Description of the task
Retype the records in full, exactly as they stand.

Material for this exercise
Segment Open

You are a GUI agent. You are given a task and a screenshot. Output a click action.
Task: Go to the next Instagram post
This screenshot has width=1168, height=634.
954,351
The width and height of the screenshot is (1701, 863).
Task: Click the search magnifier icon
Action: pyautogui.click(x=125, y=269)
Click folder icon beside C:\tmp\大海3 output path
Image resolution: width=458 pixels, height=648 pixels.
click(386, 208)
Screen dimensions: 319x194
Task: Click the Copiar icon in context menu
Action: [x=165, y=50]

Segment Closed

Exercise output
You are a GUI agent. You are given a task and a screenshot. Output a click action.
Task: Go to the next Instagram post
This screenshot has width=1168, height=634.
954,351
The width and height of the screenshot is (1701, 863).
Task: Click the search magnifier icon
Action: pyautogui.click(x=125, y=269)
Click folder icon beside C:\tmp\大海3 output path
Image resolution: width=458 pixels, height=648 pixels.
click(386, 208)
Screen dimensions: 319x194
Task: Click the Copiar icon in context menu
Action: [x=165, y=50]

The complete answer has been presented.